Validation of GOME-2/MetOp-A total water vapour column using reference radiosonde data from the GRUAN network
- 1Departamento de Física, Universidad de Extremadura, Badajoz, Spain
- 2Remote Sensing Technology Institute (IMF), German Aerospace Center (DLR), Oberpfaffenhofen, Germany
- 3Grupo de Óptica Atmosférica (GOA), Universidad de Valladolid, Valladolid, Spain
- 4Meteorological Observatory Lindenberg, Deutscher Wetterdienst, Lindenberg, Germany
Abstract. The main goal of this paper is to validate the total water vapour column (TWVC) measured by the Global Ozone Monitoring Experiment-2 (GOME-2) satellite sensor and generated using the GOME Data Processor (GDP) retrieval algorithm developed by the German Aerospace Centre (DLR). For this purpose, spatially and temporally collocated TWVC data from highly accurate sounding measurements for the period January 2009–May 2014 at six sites are used. These balloon-borne data are provided by the GCOS Reference Upper-Air Network (GRUAN). The correlation between GOME-2 and sounding TWVC data is reasonably good (determination coefficient, R2, of 0.89) when all available radiosondes (1400) are employed in the inter-comparison. When cloud-free cases (544) are selected by means of the satellite cloud fraction (CF < 5%), the correlation exhibits a remarkable improvement (R2 ~ 0.95). Nevertheless, the analysis of the relative differences between GOME-2 and GRUAN data shows a mean absolute bias error (weighted with the combined uncertainty derived from the estimated errors of both data sets) of 15% for all-sky conditions (9% for cloud-free cases).
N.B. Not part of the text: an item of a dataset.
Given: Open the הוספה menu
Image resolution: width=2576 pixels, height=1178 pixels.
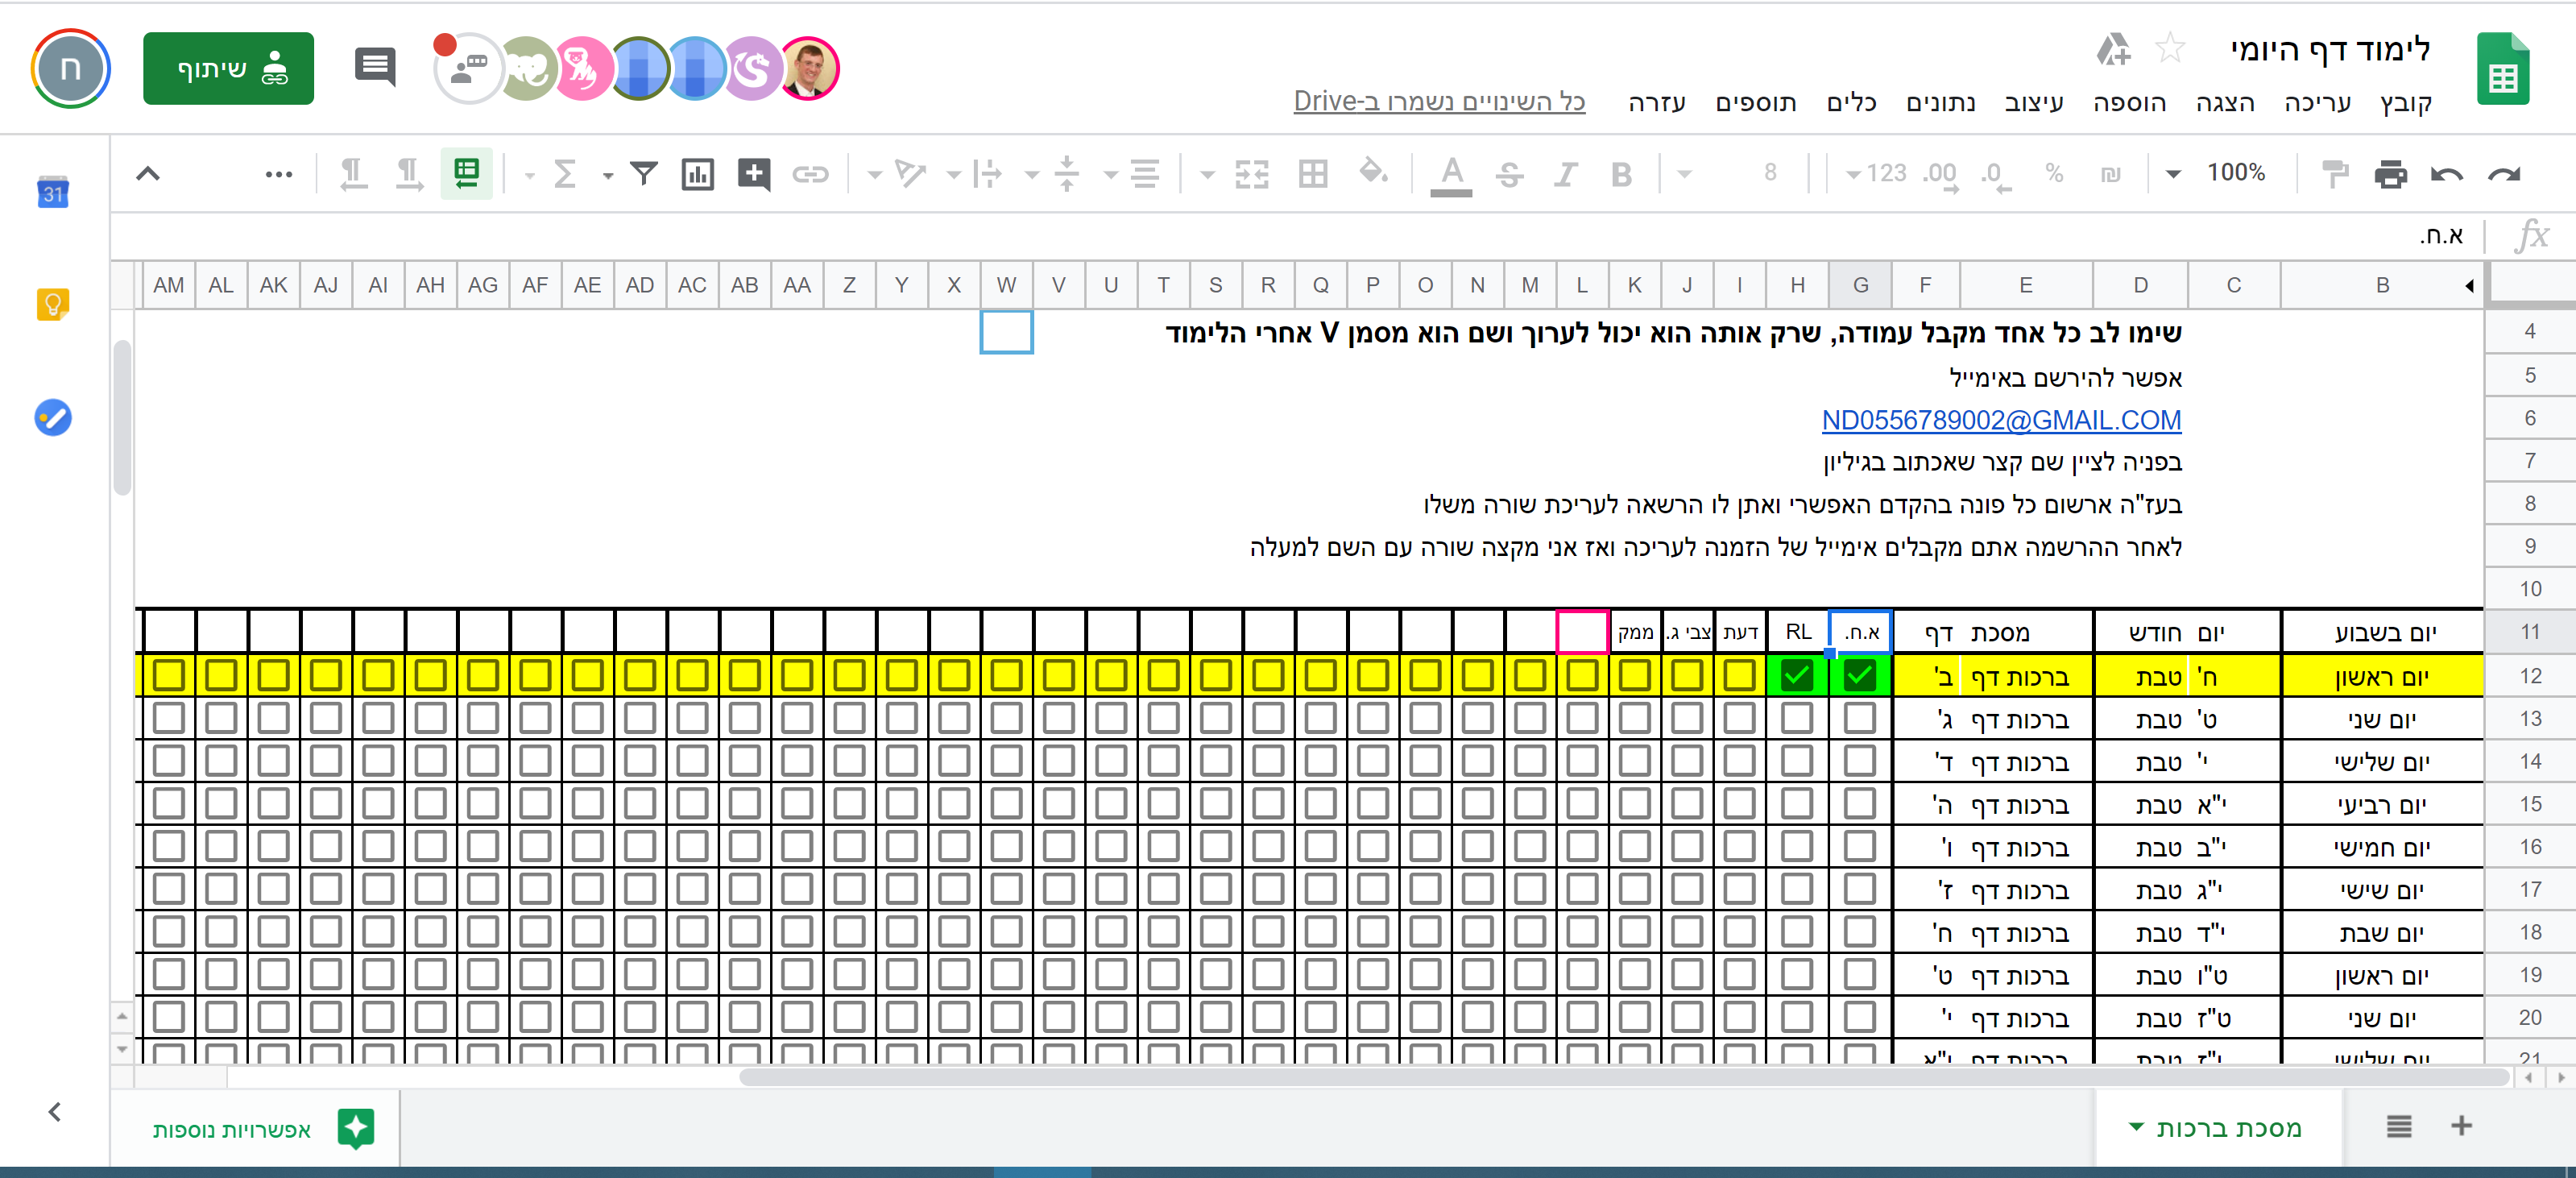Looking at the screenshot, I should (x=2129, y=103).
These results evidence a notable bias in the satellite TWVC data against the reference balloon-borne measurements, partially related to the cloudy conditions during the satellite overpass. The detailed analysis of the influence of cloud properties – CF, cloud top albedo (CTA) and cloud top pressure (CTP) – on the satellite-sounding differences reveals, as expected, a large effect of clouds in the GOME-2 TWVC data. For instance, the relative differences exhibit a large negative dependence on CTA, varying from −6 to −23% when CTA rises from 0.3 to 0.8. Furthermore, the satellite-sounding TWVC differences show a strong dependence on the satellite solar zenith angle (SZA) for values above 50°. Hence the smallest relative differences found in this satellite-sounding comparison are achieved for those cloud-free cases with satellite SZA below 50°. Finally, the relative differences also show a negative dependence on the reference TWVC values, e.g. changing from +10% (TWVC below 10 mm) to −10% (TWVC above 40 mm) when cloud-free conditions with SZA below 50° are selected. Overall, relative differences within ±10% with respect to reference sounding data for a large range of TWVC values can be considered as a good result for satellite retrievals.